Wednesday, June 29, 2011

Halfway Point

In order to get the most out of the best things in life, you have to work for it and sweat for it...maybe then you'll deserve it. It's the same thing in this internship. Through sheer luck, serendipity, and providence I secured an internship in one of the only labs that gives its interns a relative amount of freedom to learn through scientific experimentation and not by cleaning petri dishes. Thus, I will have to draw on all of my laboratory knowledge to be able to use all the various apparati and equipment appropriately.

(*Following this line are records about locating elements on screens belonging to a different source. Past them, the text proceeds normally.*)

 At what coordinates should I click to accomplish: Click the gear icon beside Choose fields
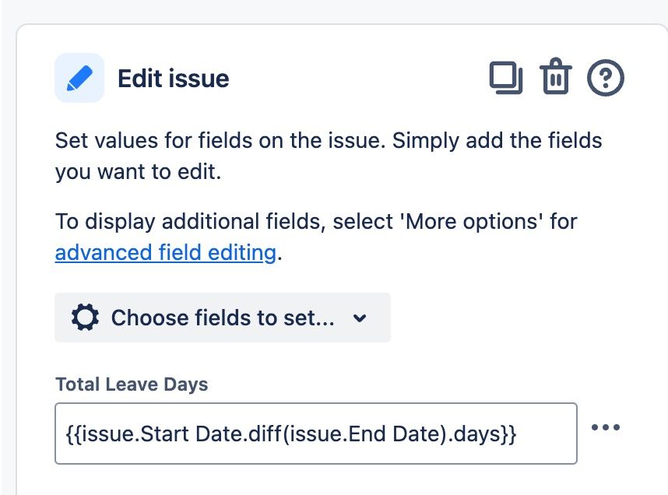[85, 318]
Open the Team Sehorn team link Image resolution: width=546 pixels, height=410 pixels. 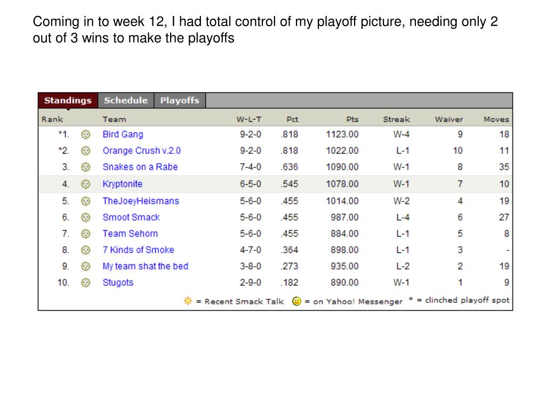130,234
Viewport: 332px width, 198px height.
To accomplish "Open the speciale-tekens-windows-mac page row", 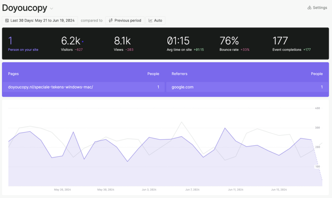I will point(51,87).
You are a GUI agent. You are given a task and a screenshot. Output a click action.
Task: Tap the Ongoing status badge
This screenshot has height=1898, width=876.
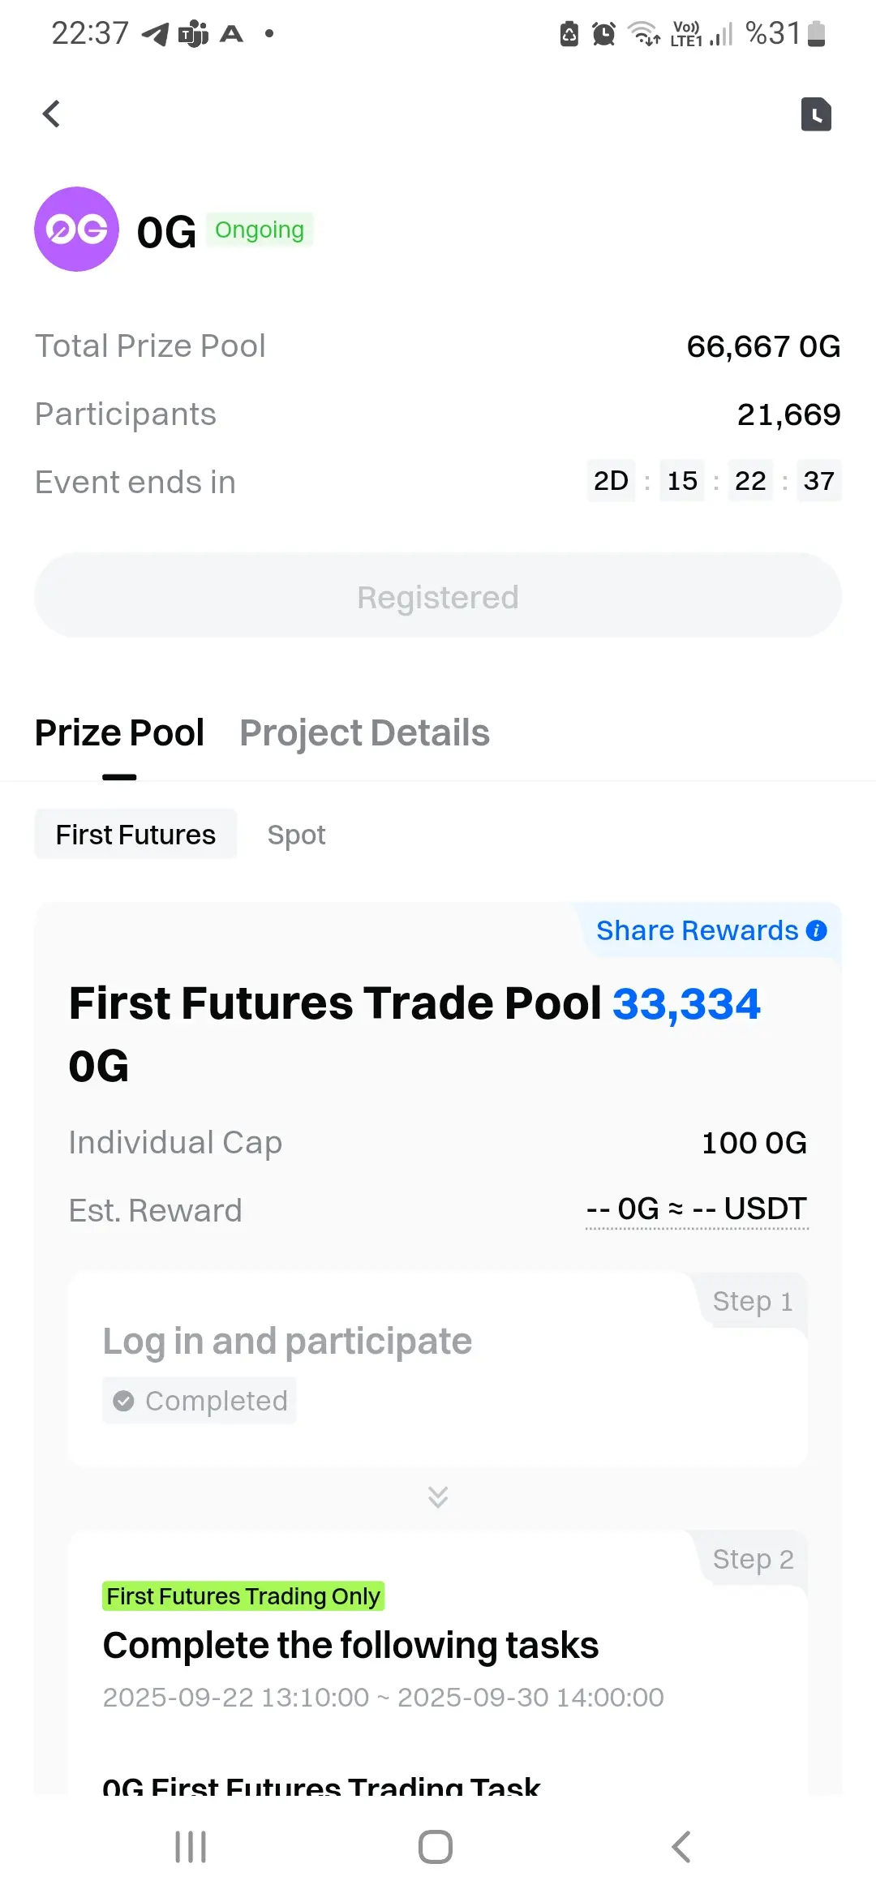(260, 230)
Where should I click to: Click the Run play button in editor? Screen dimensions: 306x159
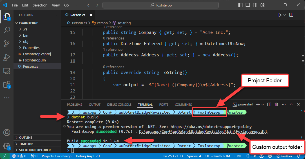[280, 15]
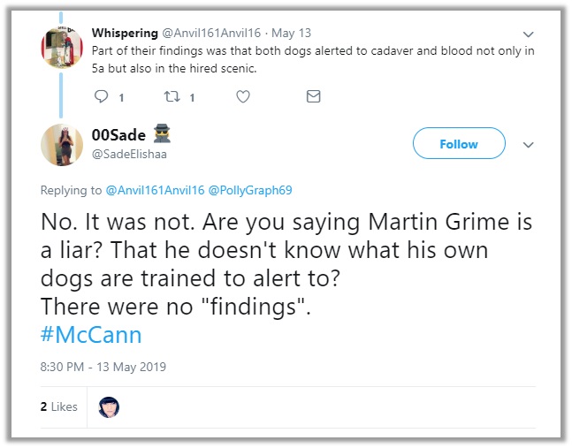Image resolution: width=572 pixels, height=448 pixels.
Task: Open the #McCann hashtag
Action: 91,335
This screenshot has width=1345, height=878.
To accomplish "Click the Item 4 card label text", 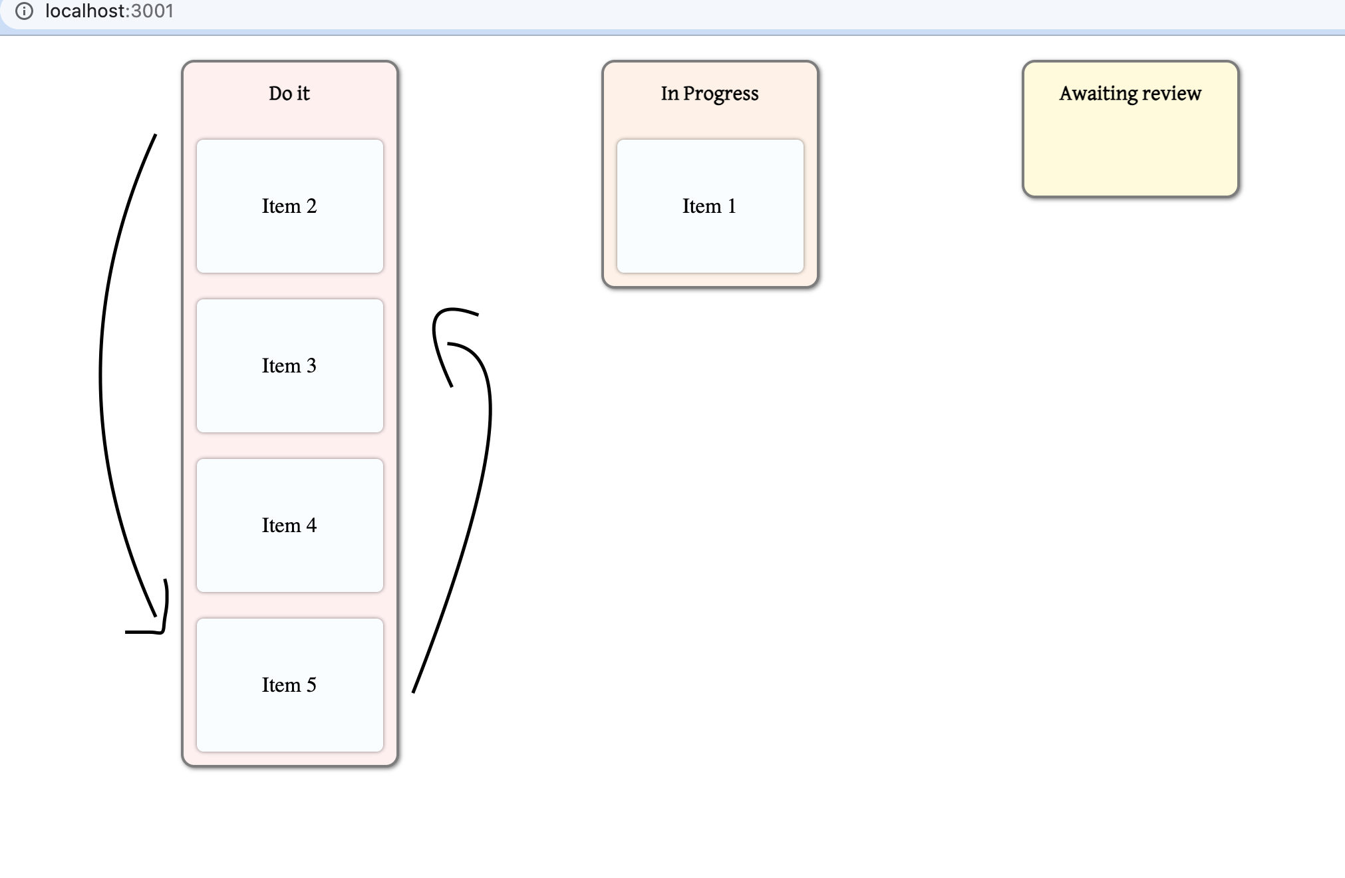I will [289, 525].
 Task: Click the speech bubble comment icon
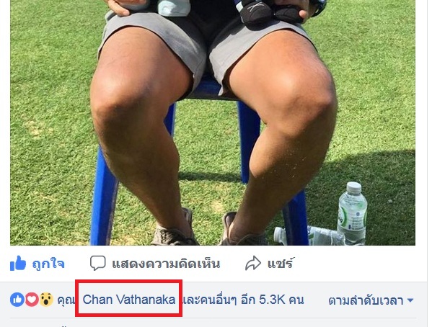tap(98, 263)
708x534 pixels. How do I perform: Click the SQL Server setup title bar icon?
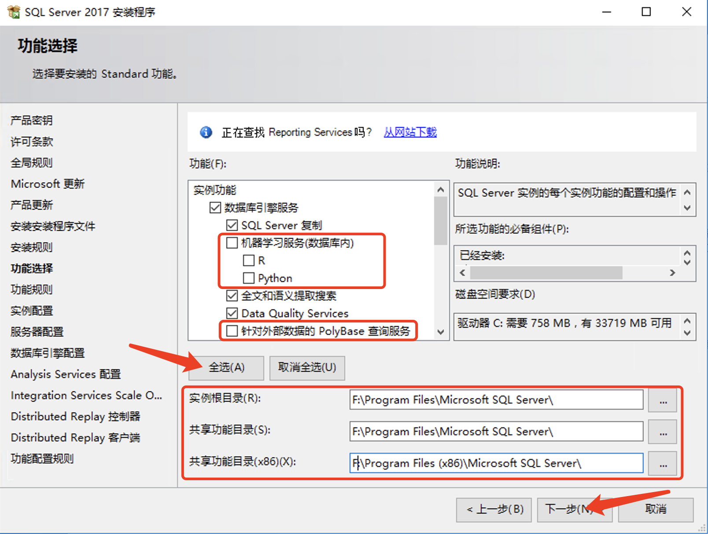click(14, 12)
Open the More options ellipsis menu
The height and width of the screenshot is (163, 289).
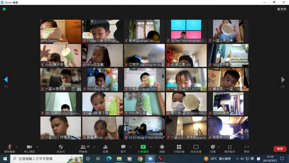[x=246, y=148]
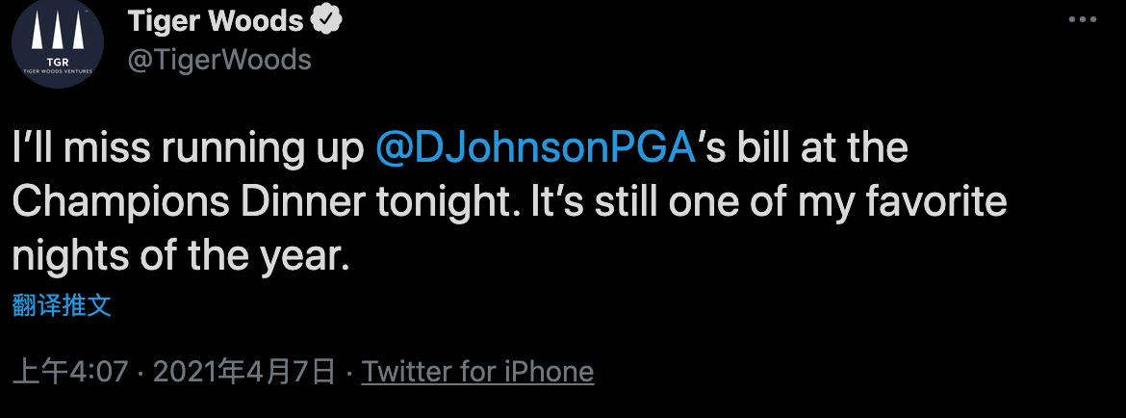Open the Twitter for iPhone source link
The image size is (1126, 418).
coord(477,372)
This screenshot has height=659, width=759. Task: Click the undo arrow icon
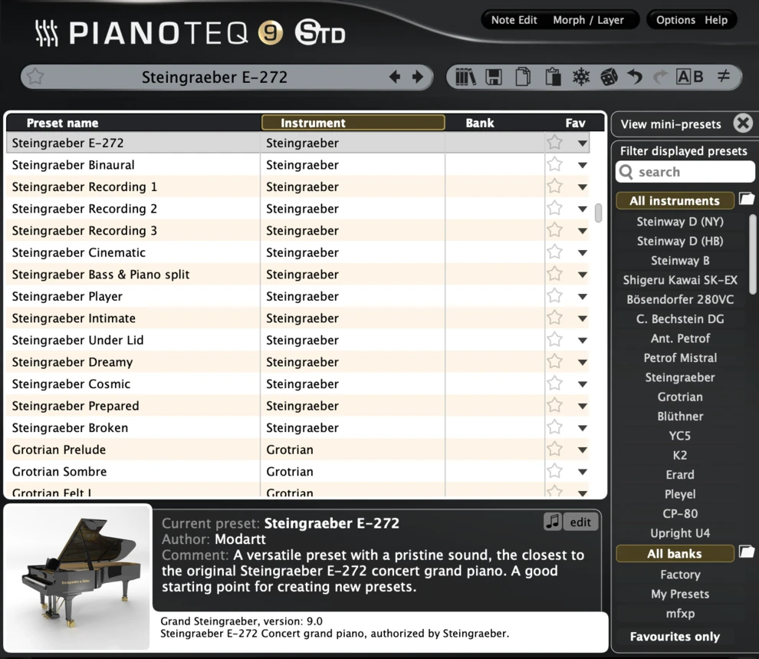pyautogui.click(x=634, y=77)
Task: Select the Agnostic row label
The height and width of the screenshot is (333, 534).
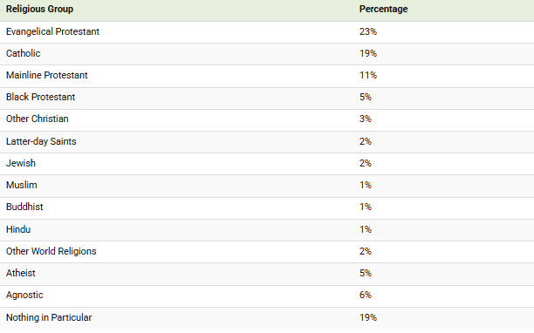Action: (24, 295)
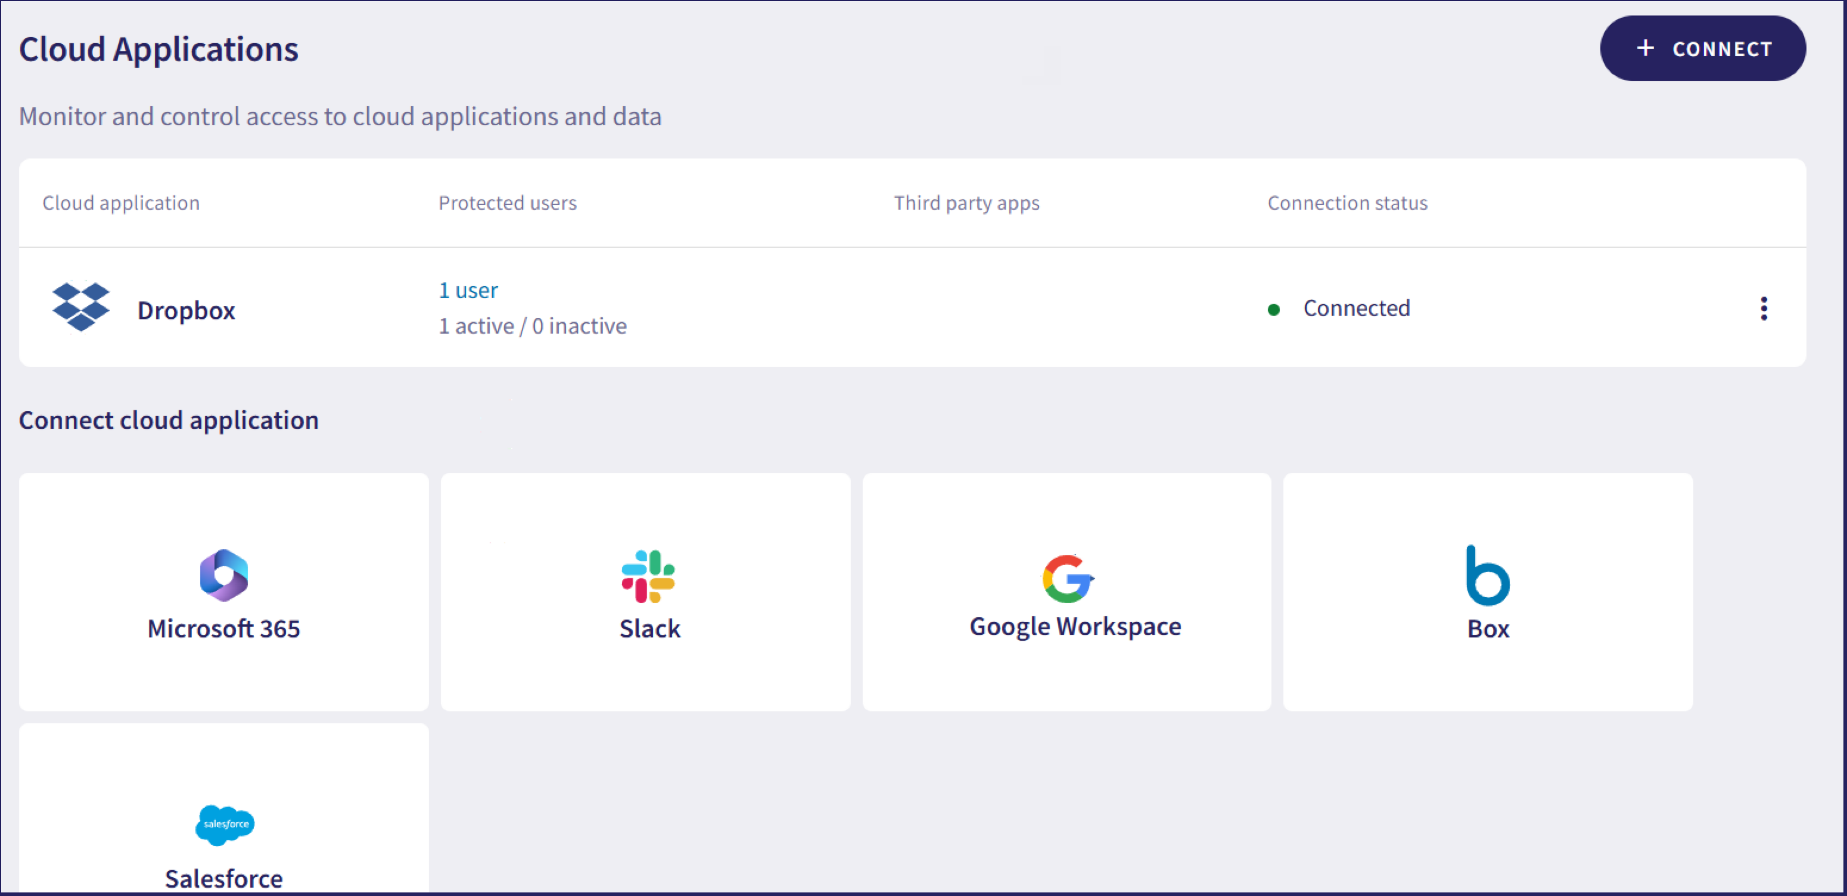
Task: Select the Google Workspace label text
Action: tap(1075, 626)
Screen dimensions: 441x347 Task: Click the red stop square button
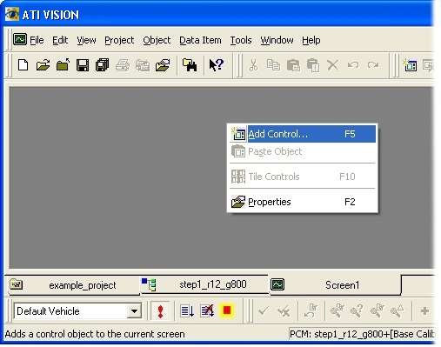227,310
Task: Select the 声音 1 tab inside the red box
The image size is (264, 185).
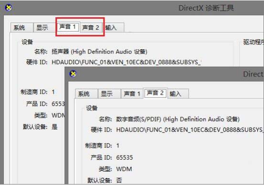Action: tap(68, 27)
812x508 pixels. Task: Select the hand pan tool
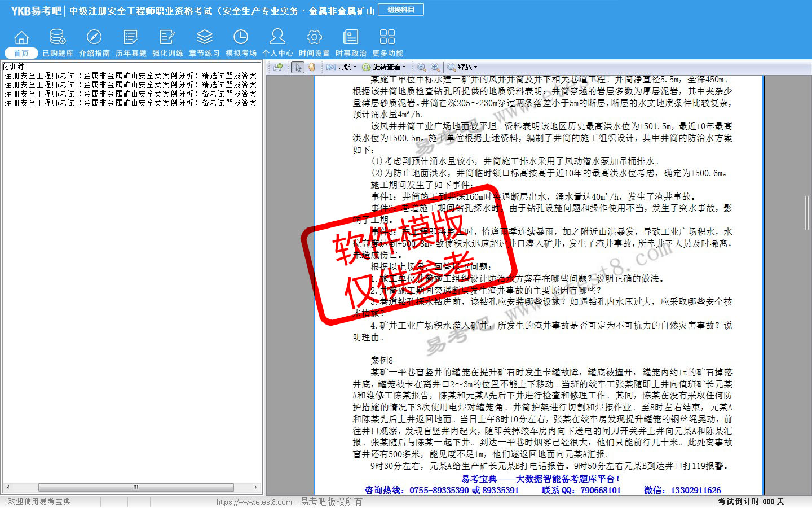coord(311,67)
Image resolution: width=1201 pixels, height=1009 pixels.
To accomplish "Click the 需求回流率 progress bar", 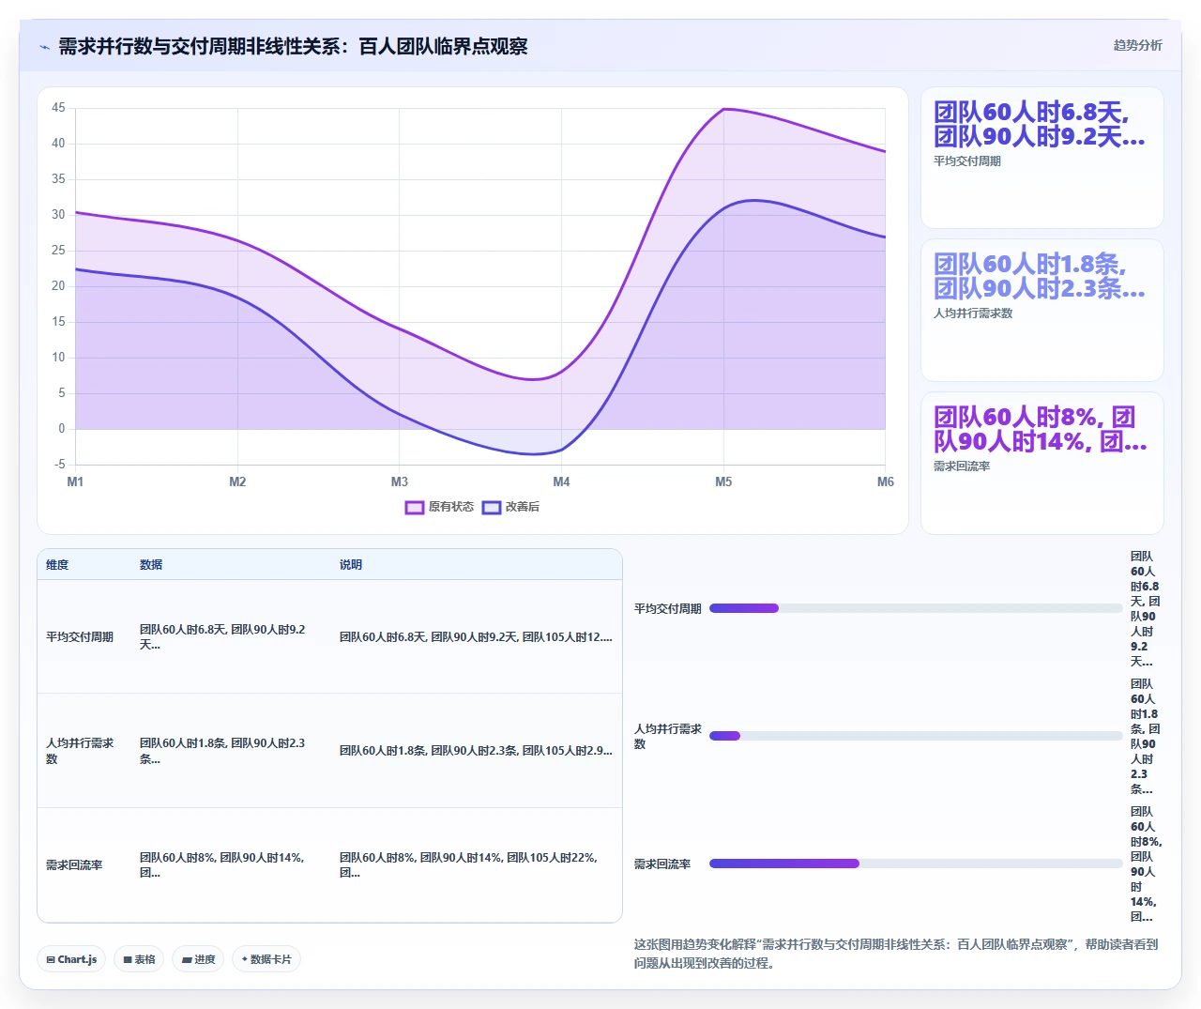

This is one of the truest forms of project-based learning. The interns have to do research themselves--fly solo--and accomplish many things over the course of the summer with their self-motivation and ability. There are two interns here who ended up in the lab through the Hughes Program, and one through the SURF program. They all say that their friends in the other labs are mere assistants and not the main experimenters like we get to be in Dr. Deheyn's lab. It is a very amazing (and very intimidating) prospect. I was fortunate enough to have done some biotechnology and engineering in Honors Biology last year, so I know how to at least use pipettes. Otherwise, it's all about asking questions and taking good notes. There are some "old-timers" in the lab (old-timers to me) who have been working on various projects for almost a year. Jenny knows where everything is and how to use most of the equipment and Zach....well, in between getting angry at his gels and always playing heavy metal (which one gets used to) he can be pretty entertaining and a good source of intelligent discussion. But they both get in "early" around 8:30 or 9 in the morning, though any big questions I have get answered at 10am or later when my mentor gets in.

I know that this internship can really be a place for me to increase my knowledge of biology and understanding of life in a research laboratory. Yet, though it may be a challenge, at least I have room to grow rather than just time to clean other scientists' petri dishes.

The View!

Sunday, June 26, 2011

Day 0

It's the dream internship for any kid of any age. Imagine: right above Scripps Pier, studying light and bio-luminescence in macro marine organisms (the big stuff that you can see), learning about what lives in the oceans we know and love, and gaining experience and insight for the future at the same time. And it's mine this summer.

I'll be working with Dr. Dimitri Deheyn in the Marine Biology Research Department of the Scripps Institute of Oceanography for the whole summer. I'll be volunteering alongside him, graduate, and undergraduate students, and of course the macro marine organisms that glow and reflect and are amazing and alive....that is, until we dissect them. But that's beside the point. The point is that they are and we are able to study them and discover what makes them do what they do--the conditions, the chemicals, the very essence of what makes them tick. In the least, we can observe them. And what greater feat of mother nature can there be than these creatures that imitate the life force of earth and the solar system--the sun! in all its shining glory. These organisms shine and reflect in order to reproduce or defend themselves, perhaps even lure prey or communicate. There is light not only in the heavens, but beneath the seas.

And there's also light inside us, passion waiting to be ignited, sparked by curiosity and an insatiable thirst for knowledge. It is, perhaps, the brightest light on earth--that light inside our minds--for that fire inside humankind has driven us to do many great things and discover our potential. And when we realize our potential and the fact that it has no limits or bounds, then we can truly do anything.